An alarming Fed report may actually help explain why some struggling Americans haven’t turned on the president
No statistic better captures the traumatizing effect of the economic meltdown on America’s middle class than the one released by the Federal Reserve yesterday: Between 2007 and 2010, the median net worth of American families dropped by nearly $50,000, from $126,400 to $77,300 – a decline of 39 percent that brought the median figure all the way back to where it was in 1992.
The finding is based on data from more than a year ago (the Fed releases these reports every three years), but it shows the extent to which the failure of housing prices to recover after the burst of the bubble has punished the middle class, a key reason why the broader economic recovery has been so sluggish.
Jared Bernstein, the former White House economics adviser, told the New York Times that the details are “quite ugly,” which is certainly a fair description. The main benefit of the report is probably its potential to remind the media and policy-makers just how much of a hit Americans have taken these past few years. But it also could be useful in understanding where the presidential race currently stands.
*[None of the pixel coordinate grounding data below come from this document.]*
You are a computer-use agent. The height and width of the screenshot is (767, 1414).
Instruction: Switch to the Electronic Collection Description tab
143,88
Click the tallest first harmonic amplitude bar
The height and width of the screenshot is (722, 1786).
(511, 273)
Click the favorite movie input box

Generally, polls show President Obama with an approval rating that approaches (but rarely crosses) 50 percent and with a small lead over Mitt Romney, his presumptive GOP foe. What’s interesting about this is that Obama’s political health seems to be stronger than it should be. For an upcoming book, political scientists John Sides and Lynn Vavreck used data stretching back 60 years to create a model that predicts presidential approval based on economic conditions. As of the end of 2011, Obama was racking up scores significantly better than the model suggested he should be.
Sides and Vavreck suggest that, among other things, Obama may be benefiting from the public’s lingering memory of George W. Bush’s presidency and, more specifically, the imploding economy he passed off to Obama in January 2009. The new Fed figures may support this idea, in that they illustrate how steep, and pervasive and enduring the decline in family income has been since the final year of Bush’s tenure. As frustrated as they surely are by the slow pace of recovery under Obama, there’s probably an appreciation among many Americans of just how deep the problem is – and the fact that it preceded Obama’s swearing-in.
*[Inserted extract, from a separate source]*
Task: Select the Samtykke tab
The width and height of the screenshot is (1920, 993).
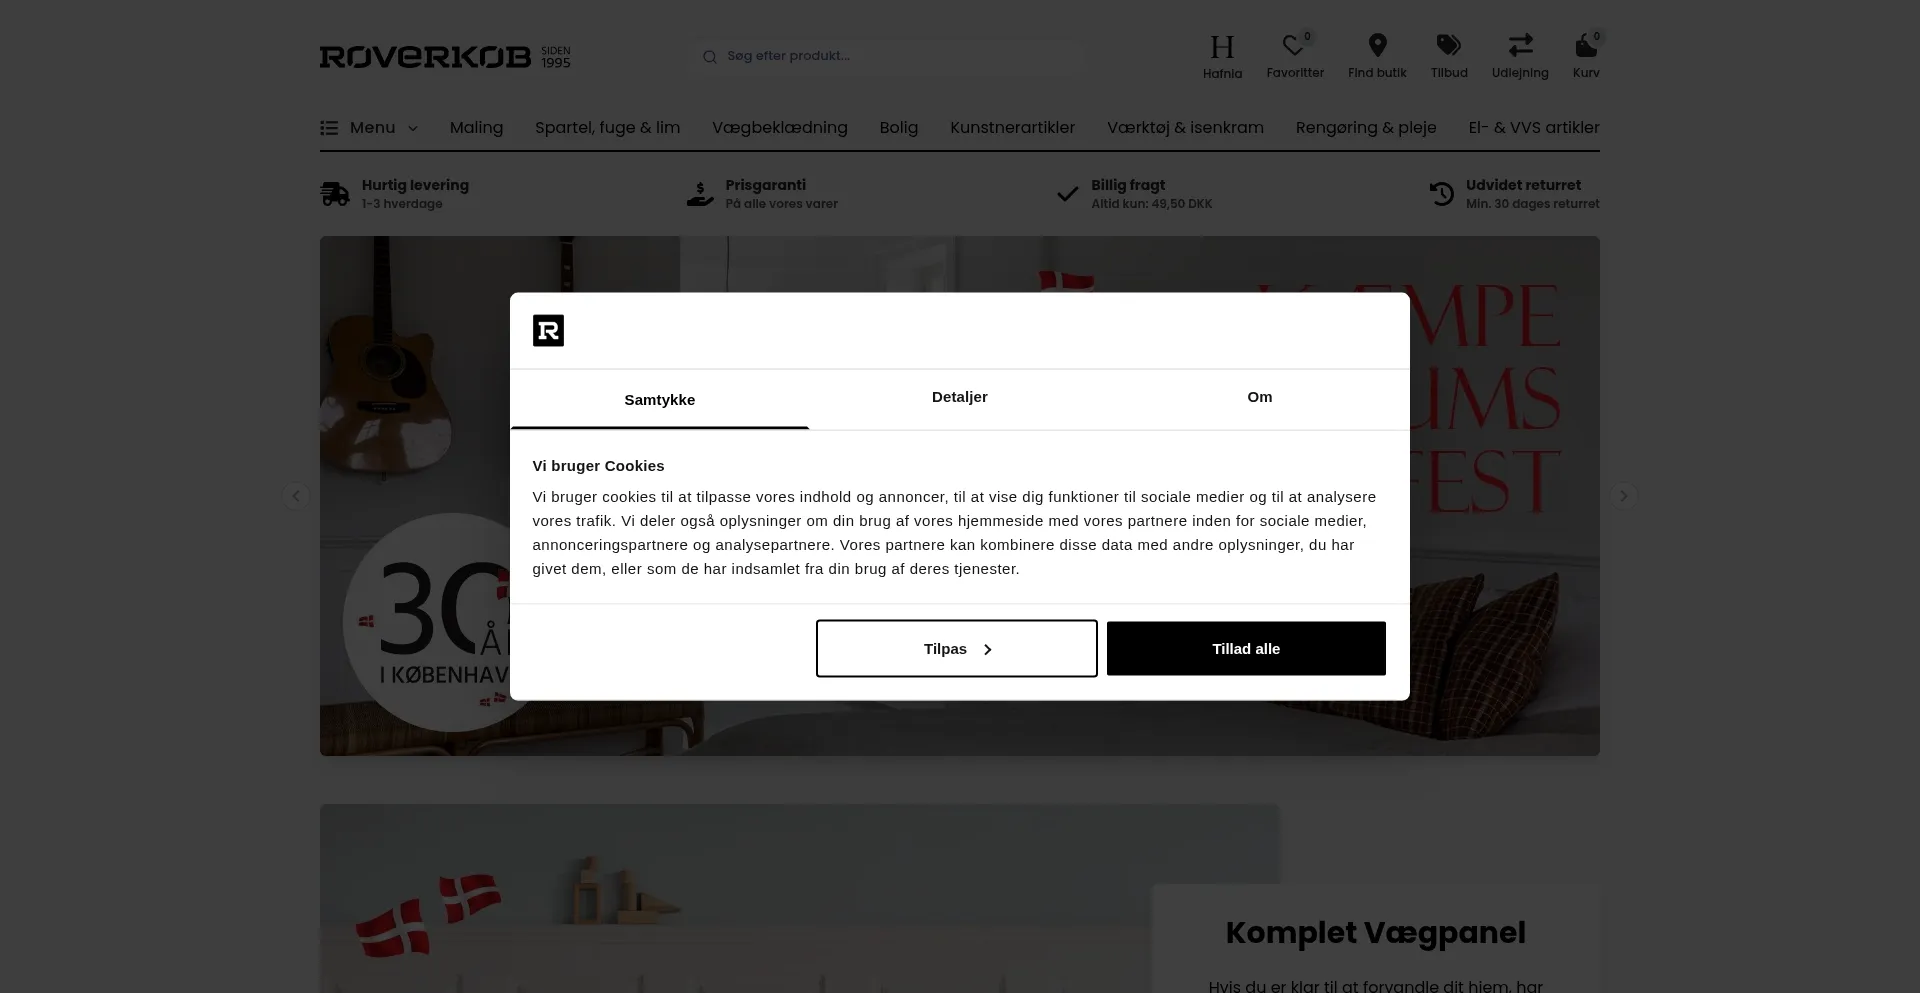Action: pos(660,400)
Interestingly, a focus group commissioned by Wal-Mart and administered by a bipartisan team of pollsters in Nevada last week found this phenomenon at work. The focus group consisted of working- and middle-class “Wal-Mart moms” who said they were undecided on the Obama-Romney race. As Roll Call’s Shira Toeplitz reported:
The females in the focus groups were surprisingly risk averse — to the point it evoked thoughts of FDR’s 1944 re-election slogan “Don’t swap horses midstream.” More than one Richmond participant cited “maybe three years isn’t enough” to turn things around. Another participant warned of a “learning period” if former Massachusetts Gov. Mitt Romney (R) is elected. And a Las Vegas mom argued of Obama, “He’s already in place.” On the other hand, hardly a hand was raised when the Las Vegas women were questioned if they were better off economically than they were three years ago. These voters were generally disappointed in Obama, but they weren’t ready to make the switch yet.
From Obama’s standpoint, this isn’t a lot to go on, but it’s something. The Romney strategy relies on voters this fall making a simple present-tense judgment and casting their ballots against the president if they don’t think the economy is moving in the right direction. Obama won’t be able to run a “Morning in America” campaign, but he’s counting on context winning out, with a crucial chunk of voters remembering what he inherited (and, perhaps, understanding the obstruction he’s faced from Republicans in Congress) and giving him the benefit of the doubt, even if they’re not enthusiastic about it.
For now, his poll numbers suggest Obama might actually pull this off. But the election is still five months away, and it’s an open question whether his support can withstand more discouraging unemployment reports and all of the Republican attacks to come.